Given entries —
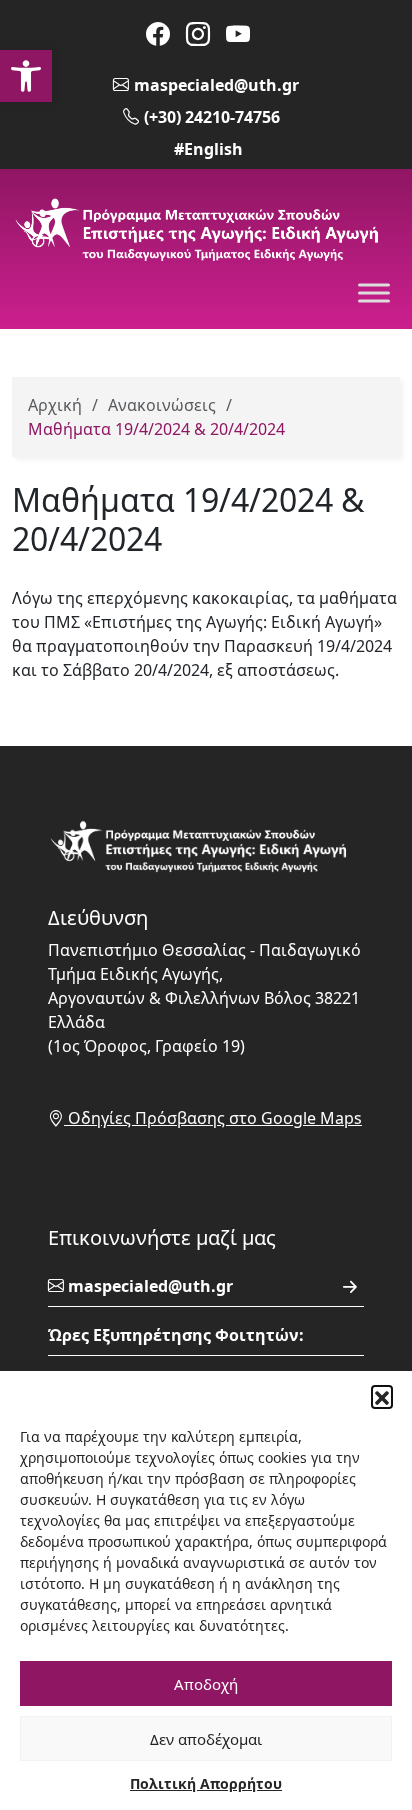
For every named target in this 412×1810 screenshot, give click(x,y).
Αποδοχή (206, 1684)
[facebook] (158, 33)
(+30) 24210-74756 (212, 117)
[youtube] (238, 33)
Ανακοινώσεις (162, 405)
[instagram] (198, 33)
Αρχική (55, 405)
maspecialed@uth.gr (216, 85)
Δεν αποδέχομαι (206, 1739)
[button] (26, 76)
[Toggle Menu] (374, 293)
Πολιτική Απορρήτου (206, 1783)
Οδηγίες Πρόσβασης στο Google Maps (213, 1118)
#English (208, 149)
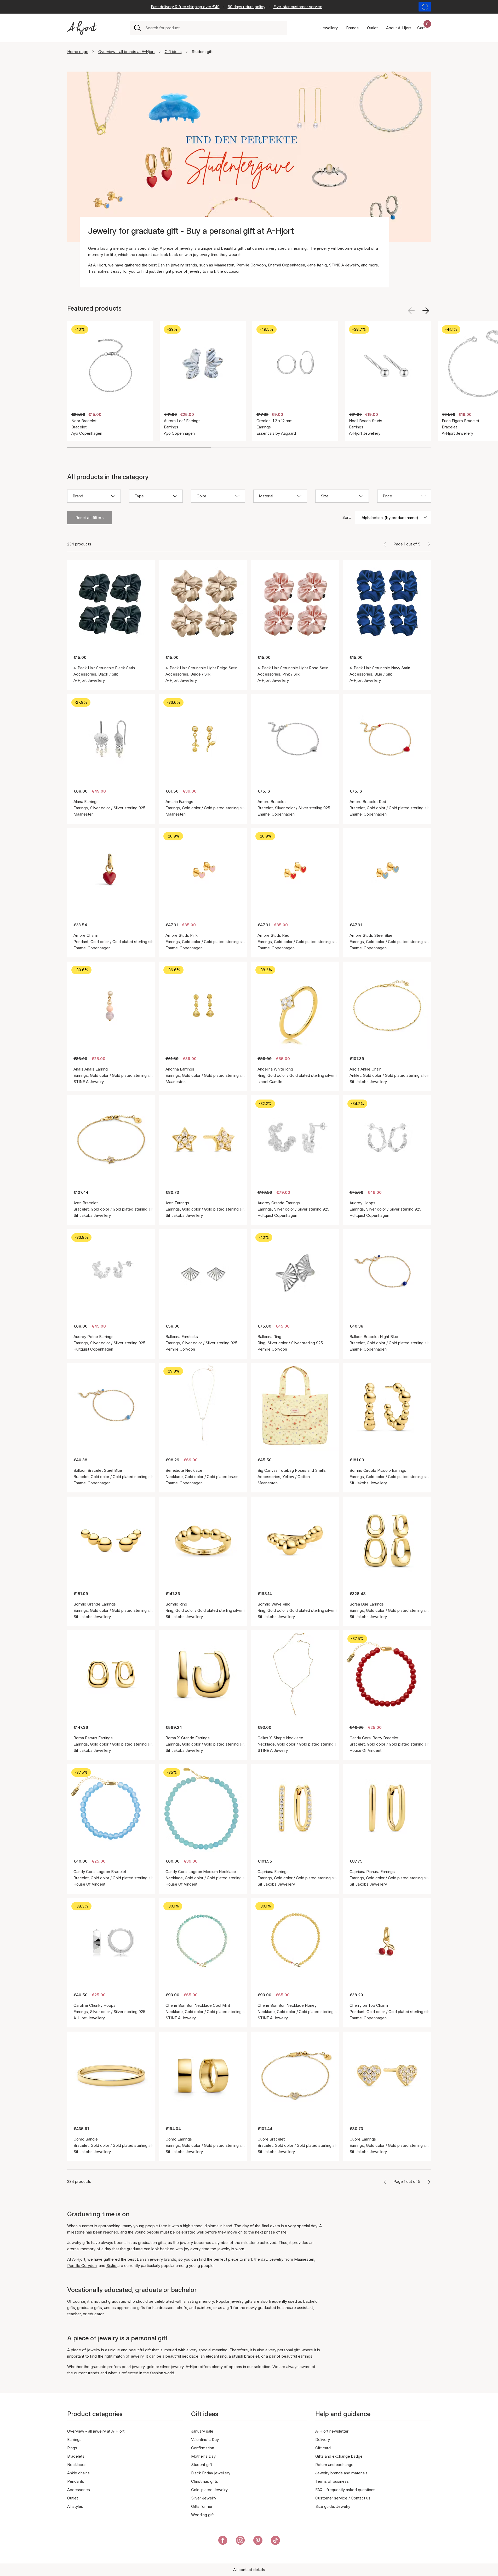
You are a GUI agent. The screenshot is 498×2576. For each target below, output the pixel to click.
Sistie (111, 2265)
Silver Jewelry (203, 2498)
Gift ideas (173, 51)
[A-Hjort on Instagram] (240, 2541)
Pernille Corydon (251, 265)
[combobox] (214, 28)
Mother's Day (203, 2456)
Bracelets (75, 2456)
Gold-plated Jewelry (209, 2489)
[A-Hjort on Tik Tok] (275, 2541)
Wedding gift (202, 2514)
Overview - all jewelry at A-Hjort (95, 2431)
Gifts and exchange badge (339, 2456)
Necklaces (77, 2464)
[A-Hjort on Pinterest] (257, 2541)
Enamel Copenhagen (286, 265)
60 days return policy (246, 6)
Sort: (346, 517)
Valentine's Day (205, 2439)
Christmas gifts (204, 2481)
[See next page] (429, 544)
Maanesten (224, 265)
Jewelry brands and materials (341, 2472)
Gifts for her (202, 2506)
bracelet (251, 2356)
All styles (75, 2506)
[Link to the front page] (81, 28)
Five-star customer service (297, 6)
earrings (305, 2356)
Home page (77, 51)
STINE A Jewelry (344, 265)
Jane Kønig (317, 265)
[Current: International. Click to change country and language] (425, 6)
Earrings (74, 2439)
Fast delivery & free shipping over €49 (185, 6)
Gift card (323, 2447)
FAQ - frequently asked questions (345, 2489)
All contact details (249, 2569)
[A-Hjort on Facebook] (222, 2541)
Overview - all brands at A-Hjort (126, 51)
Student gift (201, 2464)
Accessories (78, 2489)
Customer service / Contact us (342, 2498)
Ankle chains (78, 2472)
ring (223, 2356)
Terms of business (332, 2481)
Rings (72, 2447)
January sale (202, 2431)
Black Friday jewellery (210, 2472)
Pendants (75, 2481)
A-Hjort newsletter (331, 2431)
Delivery (322, 2439)
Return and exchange (334, 2464)
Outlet (72, 2498)
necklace (190, 2356)
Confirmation (202, 2447)
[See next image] (426, 310)
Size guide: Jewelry (332, 2506)
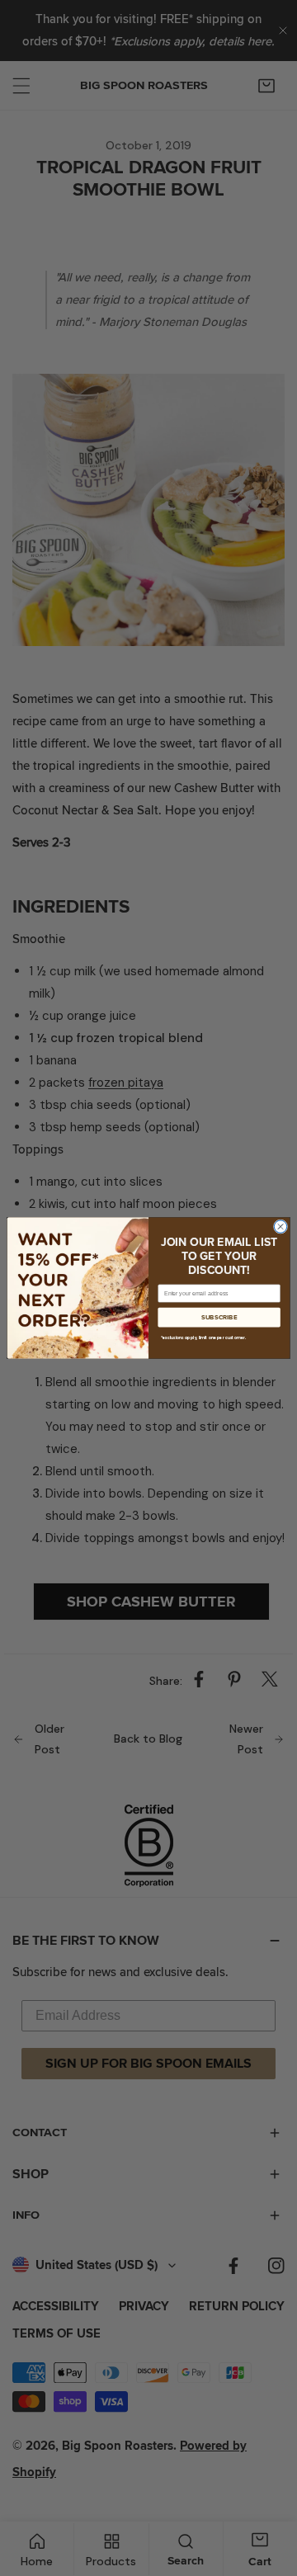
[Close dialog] (280, 1226)
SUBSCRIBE (219, 1318)
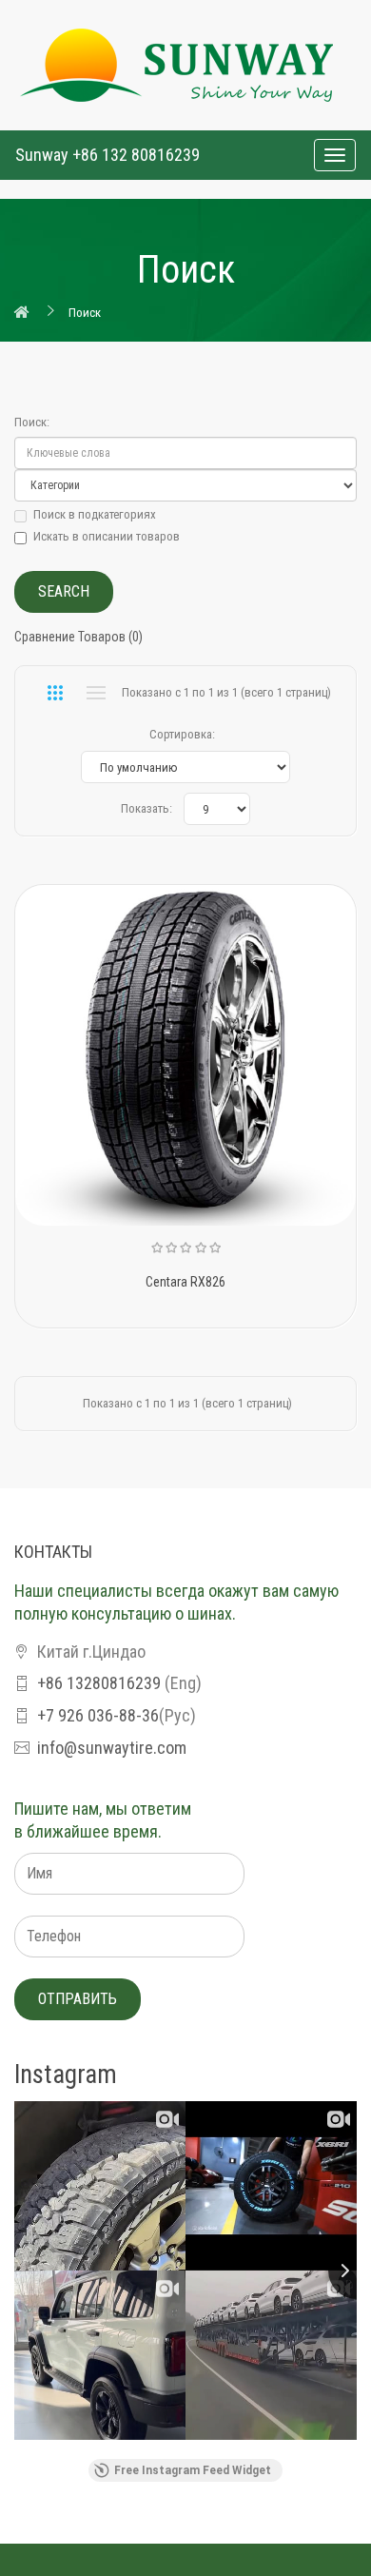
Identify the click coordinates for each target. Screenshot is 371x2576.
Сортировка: (182, 734)
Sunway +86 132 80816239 (107, 155)
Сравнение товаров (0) (78, 636)
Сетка (54, 693)
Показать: (146, 808)
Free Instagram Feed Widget (192, 2470)
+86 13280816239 (99, 1683)
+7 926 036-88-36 (98, 1715)
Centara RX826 (185, 1281)
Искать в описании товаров (106, 536)
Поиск (84, 312)
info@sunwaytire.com (111, 1748)
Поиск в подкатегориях (94, 514)
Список (95, 693)
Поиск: (31, 422)
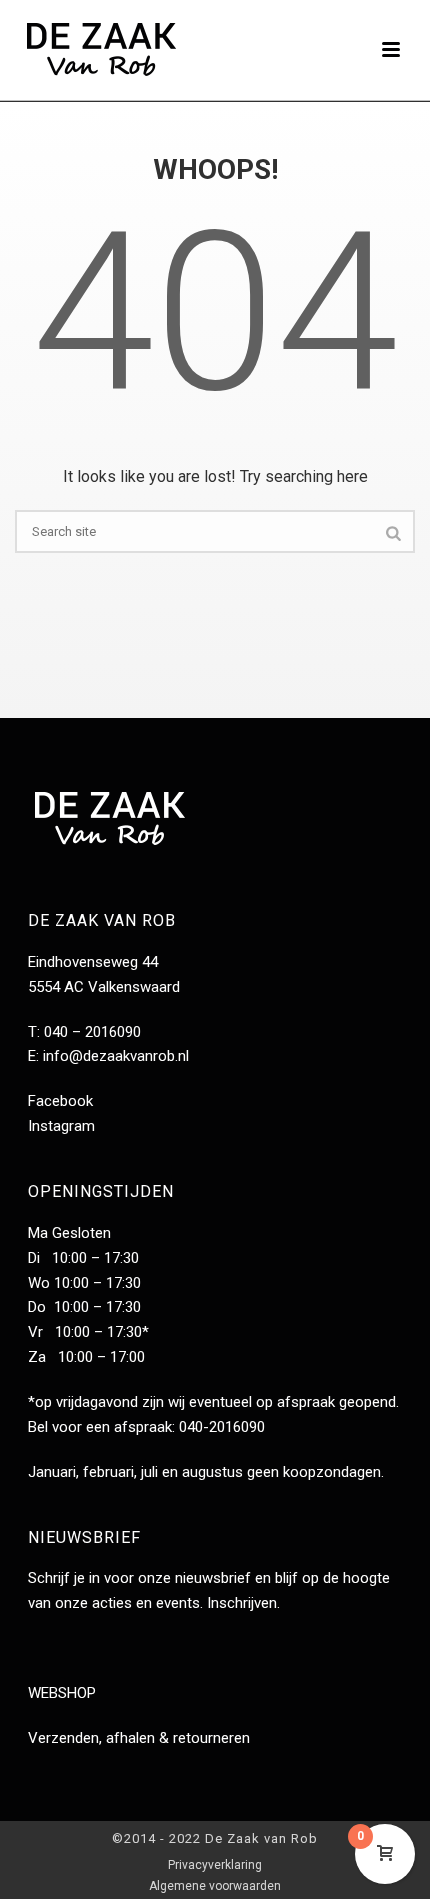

What to work on — Where an entry includes an image, leave that image out; otherwise, reproduce everything exactly.

Answer to the exercise —
For every named target in this 412×1810 screenshot, give click(x,y).
Αποδοχή (206, 1684)
[facebook] (158, 33)
(+30) 24210-74756 (212, 117)
[youtube] (238, 33)
Ανακοινώσεις (162, 405)
[instagram] (198, 33)
Αρχική (55, 405)
maspecialed@uth.gr (216, 85)
Δεν αποδέχομαι (206, 1739)
[button] (26, 76)
[Toggle Menu] (374, 293)
Πολιτική Απορρήτου (206, 1783)
Οδηγίες Πρόσβασης στο Google Maps (213, 1118)
#English (208, 149)
You are a GUI agent. The screenshot is 498×2576. For each target below, output the pixel to click.
Sistie (111, 2265)
Silver Jewelry (203, 2498)
Gift ideas (173, 51)
[A-Hjort on Instagram] (240, 2541)
Pernille Corydon (251, 265)
[combobox] (214, 28)
Mother's Day (203, 2456)
Bracelets (75, 2456)
Gold-plated Jewelry (209, 2489)
[A-Hjort on Tik Tok] (275, 2541)
Wedding gift (202, 2514)
Overview - all jewelry at A-Hjort (95, 2431)
Gifts and exchange badge (339, 2456)
Necklaces (77, 2464)
[A-Hjort on Pinterest] (257, 2541)
Enamel Copenhagen (286, 265)
60 days return policy (246, 6)
Sort: (346, 517)
Valentine's Day (205, 2439)
Christmas gifts (204, 2481)
[See next page] (429, 544)
Maanesten (224, 265)
Jewelry brands and materials (341, 2472)
Gifts for her (202, 2506)
bracelet (251, 2356)
All styles (75, 2506)
[Link to the front page] (81, 28)
Five-star customer service (297, 6)
earrings (305, 2356)
Home page (77, 51)
STINE A Jewelry (344, 265)
Jane Kønig (317, 265)
[Current: International. Click to change country and language] (425, 6)
Earrings (74, 2439)
Fast delivery & free shipping over €49 (185, 6)
Gift card (323, 2447)
FAQ - frequently asked questions (345, 2489)
All contact details (249, 2569)
[A-Hjort on Facebook] (222, 2541)
Overview - all brands at A-Hjort (126, 51)
Student gift (201, 2464)
Accessories (78, 2489)
Customer service / Contact us (342, 2498)
Ankle chains (78, 2472)
ring (223, 2356)
Terms of business (332, 2481)
Rings (72, 2447)
January sale (202, 2431)
Black Friday jewellery (210, 2472)
Pendants (75, 2481)
A-Hjort newsletter (331, 2431)
Delivery (322, 2439)
Return and exchange (334, 2464)
Outlet (72, 2498)
necklace (190, 2356)
Confirmation (202, 2447)
[See next image] (426, 310)
Size guide: Jewelry (332, 2506)
[Close dialog] (280, 1226)
SUBSCRIBE (219, 1318)
Identify the click coordinates for each target. Screenshot is 371x2576.
Сортировка: (182, 734)
Sunway +86 132 80816239 (107, 155)
Сравнение товаров (0) (78, 636)
Сетка (54, 693)
Показать: (146, 808)
Free Instagram Feed Widget (192, 2470)
+86 13280816239 (99, 1683)
+7 926 036-88-36 (98, 1715)
Centara RX826 (185, 1281)
Искать в описании товаров (106, 536)
Поиск (84, 312)
info@sunwaytire.com (111, 1748)
Поиск в подкатегориях (94, 514)
Список (95, 693)
Поиск: (31, 422)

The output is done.